Cabe resaltar, que, para los estudiantes con mayores dificultades de aprendizaje, estas estrategias deben complementarse con instrucción explícita, oportuna y adaptada a sus necesidades. En estos casos, el uso de andamiajes adecuados resulta esencial para apoyar su progreso y asegurar que todos los estudiantes avancen en su proceso educativo.
Otro principio fundamental es enseñar a cada estudiante al nivel adecuado. Dado que cada persona aprende a su propio ritmo, resulta esencial adaptar la enseñanza para evitar que nadie se rezague. Sin embargo, muchos docentes no dominan completamente las estrategias pedagógicas necesarias para aplicar una instrucción diferenciada de forma efectiva. Para apoyarles, existen plataformas digitales que permiten identificar el nivel de aprendizaje de cada estudiante y ofrecer contenidos personalizados. El BID está colaborando con varios Ministerios de Educación en la región para implementar el uso de estas plataformas, con el fin de facilitar la enseñanza diferenciada y mejorar los resultados de aprendizaje, especialmente entre los estudiantes que enfrentan mayores desafíos.
Otra evidencia muy clara es que resulta indispensable que los programas estén culturalmente adaptados. Uno no puede replicar exactamente el mismo programa en un contexto y en otro. Un buen ejemplo de esto es un programa de educación intercultural bilingüe que implementamos en Panamá, el cual obtuvo reconocimiento internacional y cuenta con evidencia experimental rigurosa de su impacto. Al adaptar el aprendizaje a la realidad de la comunidad —en este caso, combinando la matemática tradicional con la etnomatemática— se fortalece la capacidad de los estudiantes para asimilar contenidos.
A pesar de lo que pudiéramos creer, sí disponemos hoy de bastante evidencia sobre lo que funciona para mejorar aprendizajes. El aprendizaje experiencial, las metodologías activas, la enseñanza al nivel adecuado y la instrucción diferenciada, las lecciones guionizadas cuando los docentes tienen una formación limitada, y programas culturalmente adaptados son algunos de esos ejemplos de intervenciones altamente efectivas.
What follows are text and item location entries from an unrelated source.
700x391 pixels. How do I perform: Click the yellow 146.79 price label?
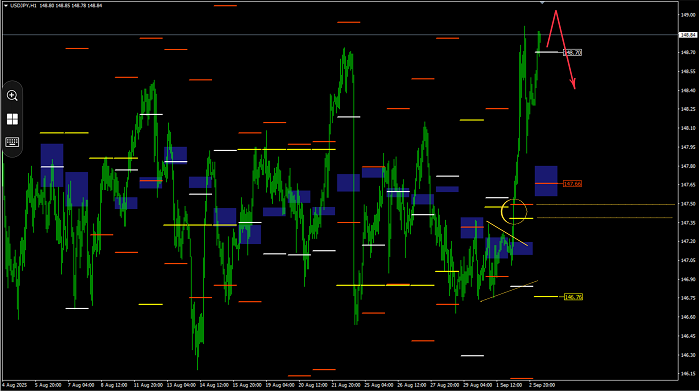coord(573,297)
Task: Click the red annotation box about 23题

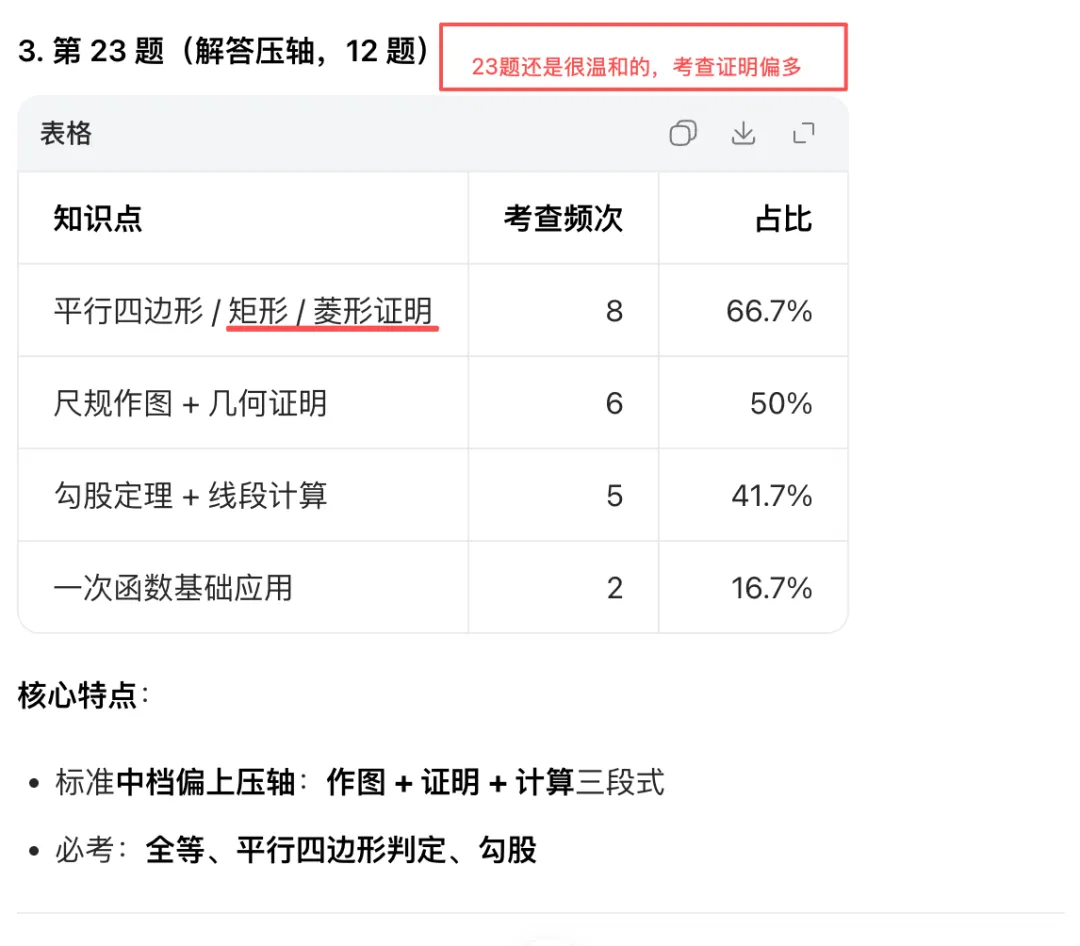Action: pyautogui.click(x=643, y=57)
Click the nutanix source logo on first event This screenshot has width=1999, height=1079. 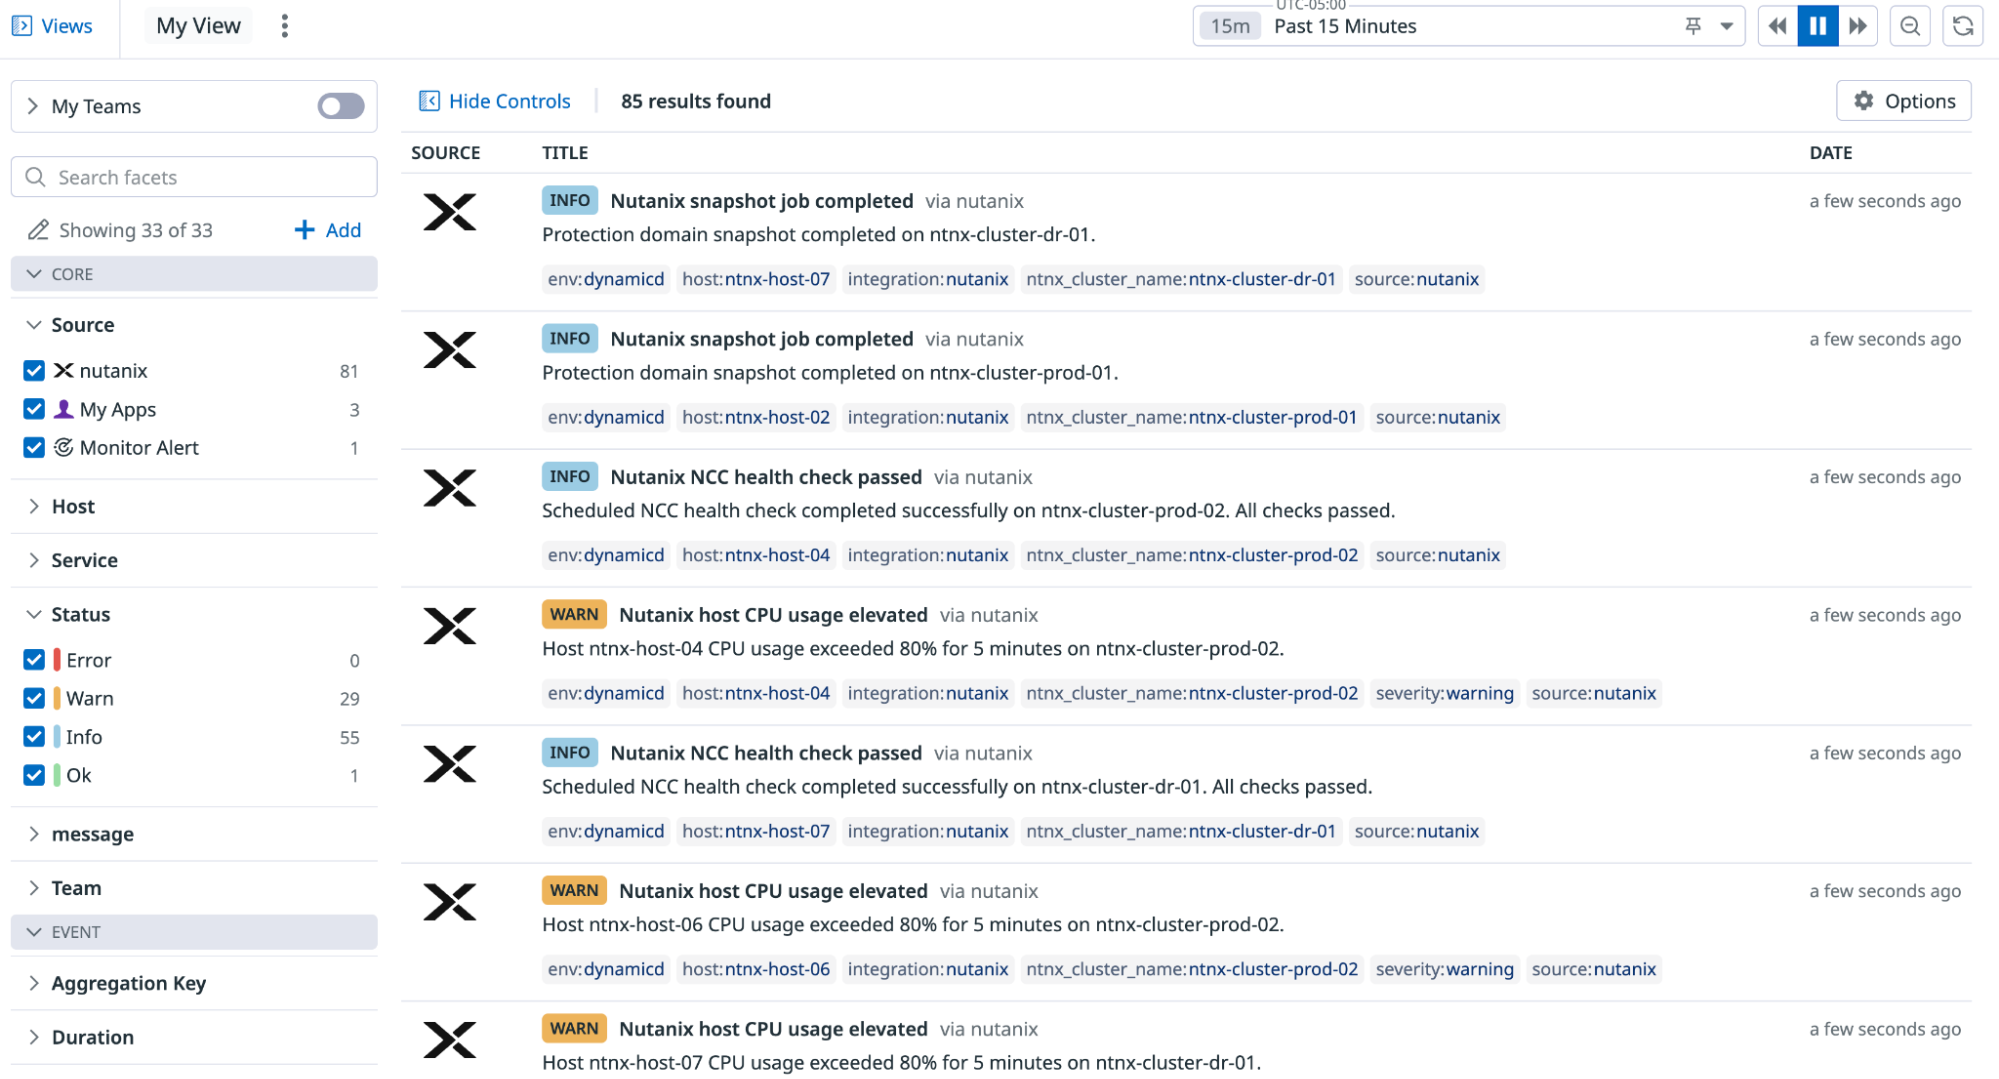click(450, 212)
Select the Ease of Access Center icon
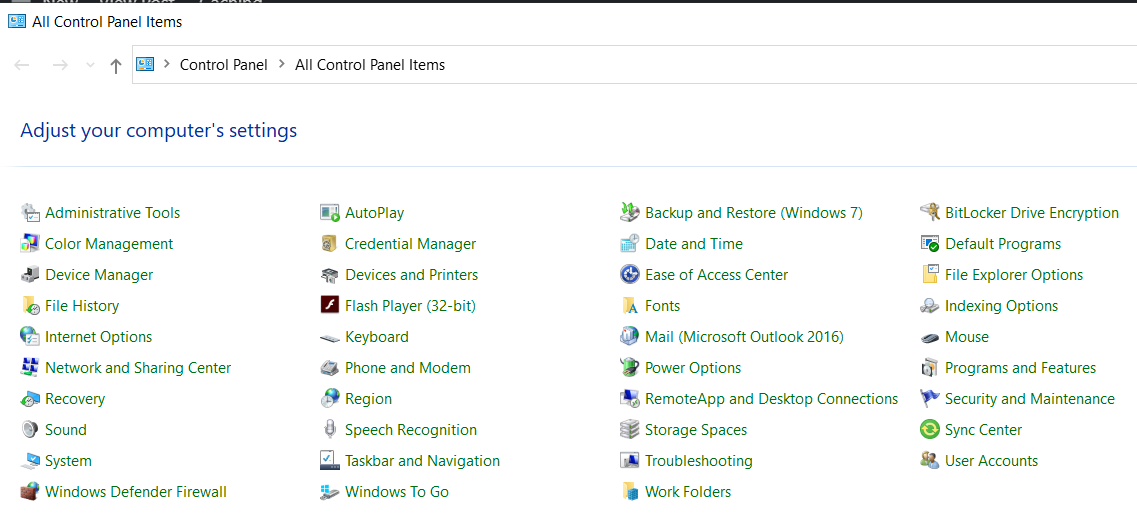The width and height of the screenshot is (1137, 524). [630, 275]
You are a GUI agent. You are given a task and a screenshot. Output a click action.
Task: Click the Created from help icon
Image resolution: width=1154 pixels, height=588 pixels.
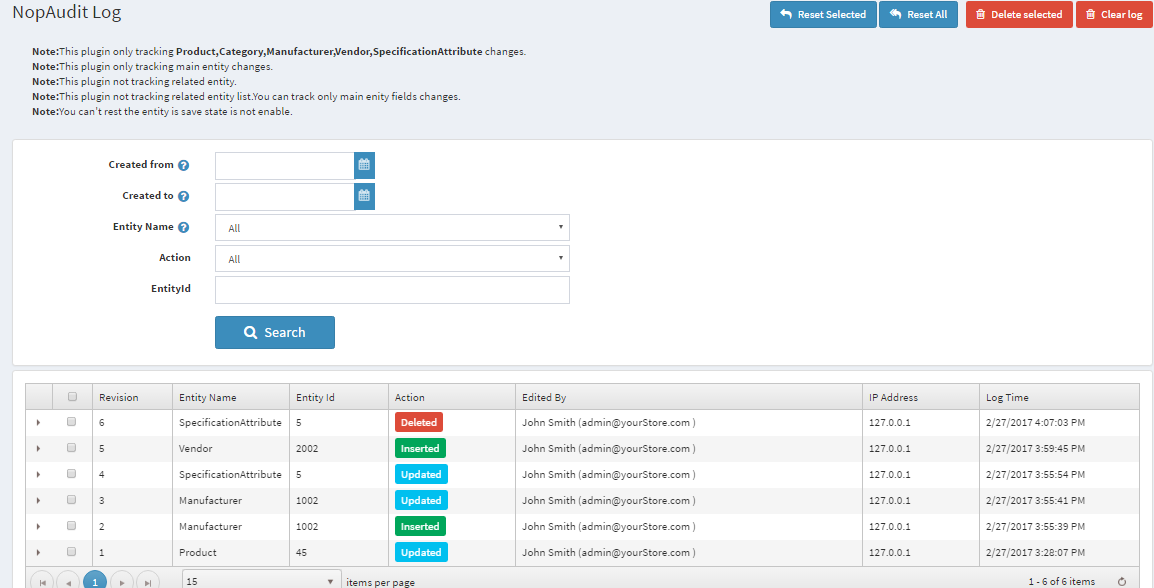click(x=184, y=166)
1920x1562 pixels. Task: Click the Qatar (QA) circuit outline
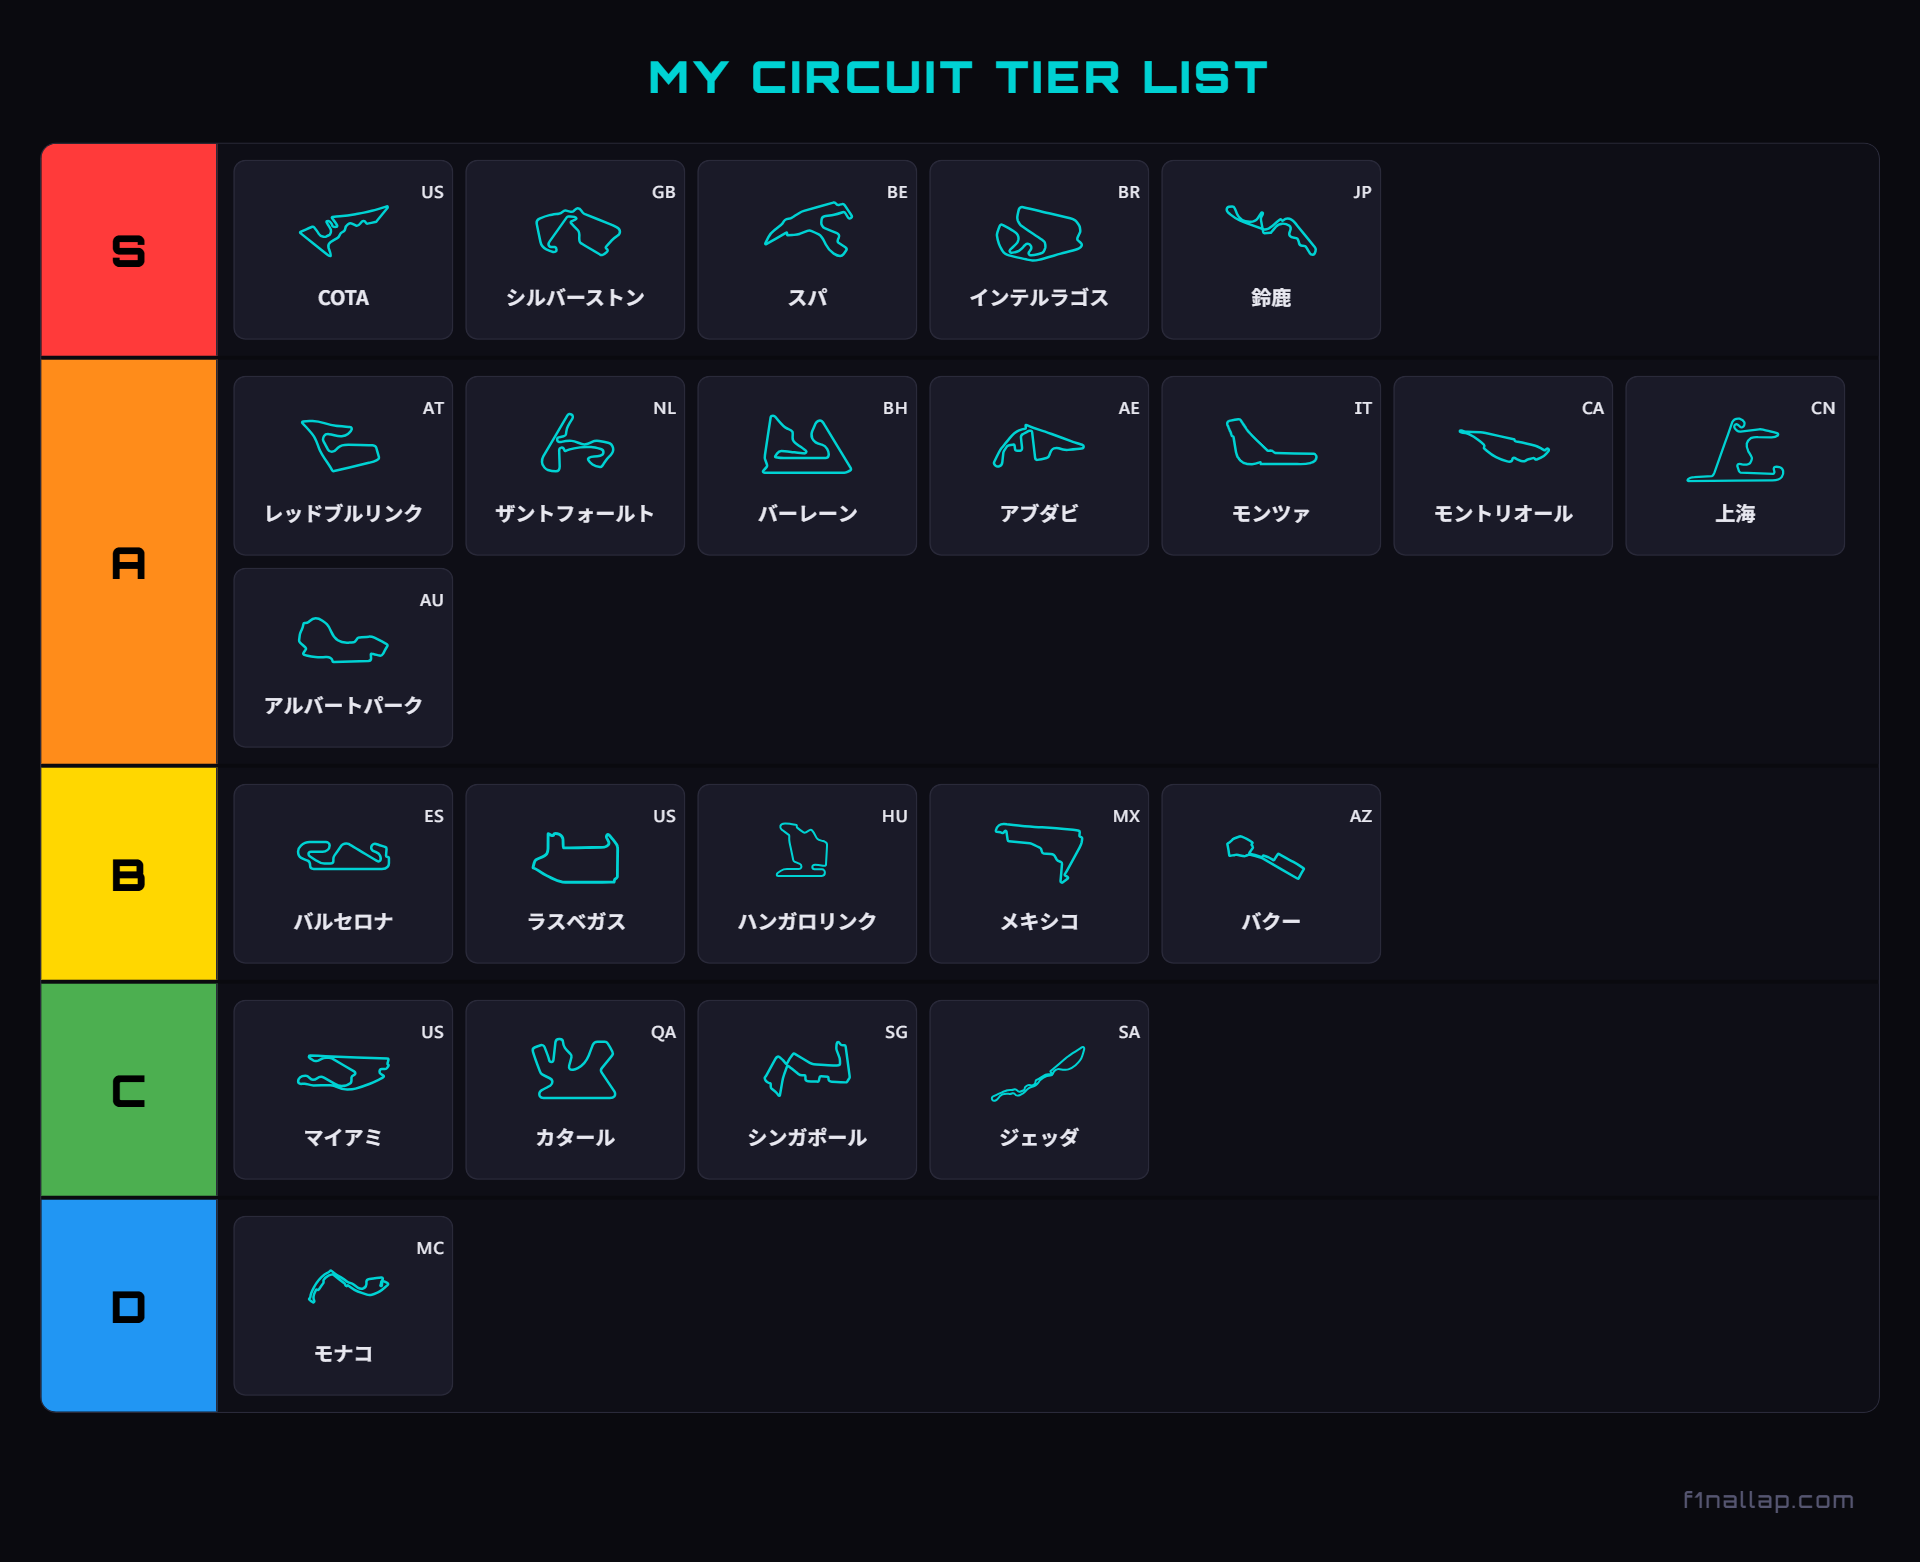click(x=574, y=1069)
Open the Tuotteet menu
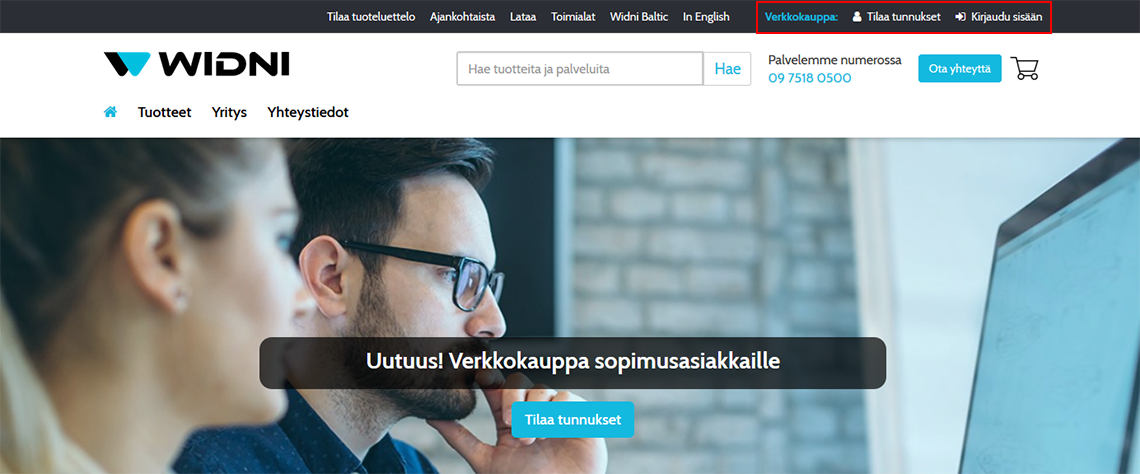This screenshot has width=1140, height=474. [164, 113]
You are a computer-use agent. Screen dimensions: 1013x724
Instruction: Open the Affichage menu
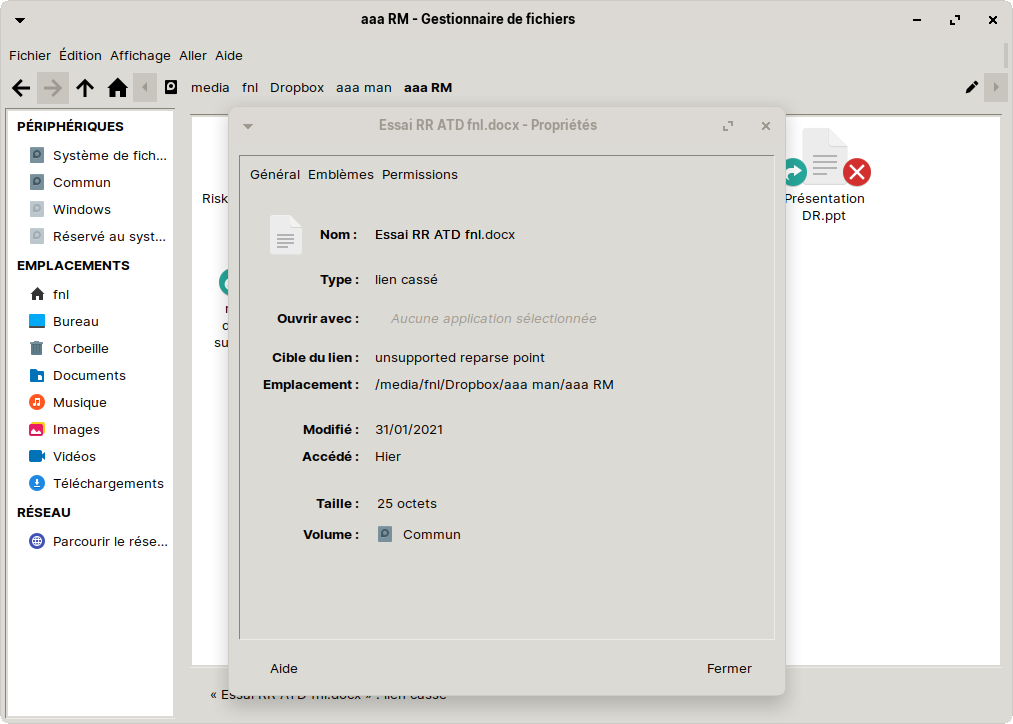click(140, 55)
Pero mucha de esa evidencia viene de intervenciones en pequeña escala, realizadas de forma piloto. En cualquier intervención importa no solo la ciencia que le pongamos al diseño, sino la ciencia de la implementación. Lo que puede funcionar en entornos controlados, cuando la escala es pequeña, puede dejar de ser efectivo cuando la implementación no es fiel al diseño. Por eso muchas veces el reto principal es la capacidad para implementar a escala.
Un programa piloto puede tener un alto impacto en entornos controlados, pero al expandirse a nivel nacional, la calidad de su implementación se diluye y el impacto se reduce drásticamente o anula por completo. Por ello, no solo es fundamental evaluar antes de escalar una política, sino también monitorear continuamente su implementación para asegurar que los resultados se mantengan.
Volviendo a retomar el punto de partida, mejorar la educación implica generar evidencia para diseñar políticas e implementar programas que generen mejoras reales en los aprendizajes. Por eso, la evaluación no puede verse como un proceso de diagnóstico y rendición de cuentas, sino como una oportunidad de cambio y mejora continua para el sistema y los estudiantes.
Debe trascender la lógica de “examinar para clasificar” y convertirse en una herramienta de aprendizaje constante que informe políticas públicas más eficaces. Solo así, la región podrá hacer de la evaluación un catalizador de cambios a nivel de los sistemas que sean reales y sostenibles para que la enseñanza y el aprendizaje estén al nivel que los estudiantes del siglo XXI necesitan.